I have a 1970s Stainless Steal Metalframe 29 gallon with hood. However since the hood is nearly 40 years old the light has to be replaced. Due to the size of the hood I had to go with a single bulb 65 watt retrofit meant for an Eclipse (2 I believe) Hood. The directions are all about how to install it in the Eclipse hood so its difficult to apply to the Metalframe hood, but doable.

The question: What should/can I do about ventilation?

I've read many reviews about how this retrofit puts off heat, and some people have added fans to their hood to keep it cool. Due to the size of my hood that is not an option. Also there are no holes or slots/slats in the hood. I have no idea how this worked back in the 70s, maybe they just didn't account for vent needs?

I do not wish to damage the integrity of the vintage hood, but should I to make it safer?
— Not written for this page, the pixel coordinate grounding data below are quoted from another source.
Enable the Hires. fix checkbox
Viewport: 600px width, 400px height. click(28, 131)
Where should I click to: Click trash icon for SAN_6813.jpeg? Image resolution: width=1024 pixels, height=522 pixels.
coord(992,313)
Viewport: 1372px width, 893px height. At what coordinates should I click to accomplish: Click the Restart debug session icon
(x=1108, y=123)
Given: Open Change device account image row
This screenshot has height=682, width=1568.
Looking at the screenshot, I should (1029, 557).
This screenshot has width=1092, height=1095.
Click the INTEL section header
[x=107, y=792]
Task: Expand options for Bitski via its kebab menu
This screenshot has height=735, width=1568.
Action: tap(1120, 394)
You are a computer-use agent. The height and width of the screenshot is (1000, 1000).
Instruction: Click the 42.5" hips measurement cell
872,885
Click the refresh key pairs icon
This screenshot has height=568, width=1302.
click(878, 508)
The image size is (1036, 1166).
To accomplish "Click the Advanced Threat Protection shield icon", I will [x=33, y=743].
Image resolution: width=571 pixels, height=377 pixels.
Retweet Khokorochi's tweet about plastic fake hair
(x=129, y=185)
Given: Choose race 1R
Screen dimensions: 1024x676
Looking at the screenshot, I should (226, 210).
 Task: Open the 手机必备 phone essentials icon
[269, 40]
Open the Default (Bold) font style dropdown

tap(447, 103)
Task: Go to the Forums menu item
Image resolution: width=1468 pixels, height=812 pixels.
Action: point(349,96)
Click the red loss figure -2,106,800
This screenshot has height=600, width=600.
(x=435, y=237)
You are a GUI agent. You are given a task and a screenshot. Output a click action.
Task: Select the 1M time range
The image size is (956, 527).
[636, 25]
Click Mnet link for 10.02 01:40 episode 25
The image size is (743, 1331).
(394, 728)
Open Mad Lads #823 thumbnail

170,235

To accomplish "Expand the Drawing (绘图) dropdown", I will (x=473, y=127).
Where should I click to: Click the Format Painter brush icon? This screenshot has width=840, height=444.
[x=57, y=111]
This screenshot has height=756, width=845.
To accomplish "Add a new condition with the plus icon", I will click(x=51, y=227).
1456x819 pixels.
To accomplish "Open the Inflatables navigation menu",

The hood is Stainless Steal so I believe it will get hot to the touch if the light generates enough heat.

I am getting glass cut to fit over the light area to keep condensation from forming on the bulb and end cap. Could/should I leave a small gap between the glass and the hood to allow heat to escape?
Or would this allow water in too readily?

The manufacturer of the retrofit (Current USA) states that the end cap is suppose to be water resistant.

If I should just bite the antique bullet and cut/drill into the hood to make it safer, how should I do this? What tools would I need?

Thanks for any advise I get!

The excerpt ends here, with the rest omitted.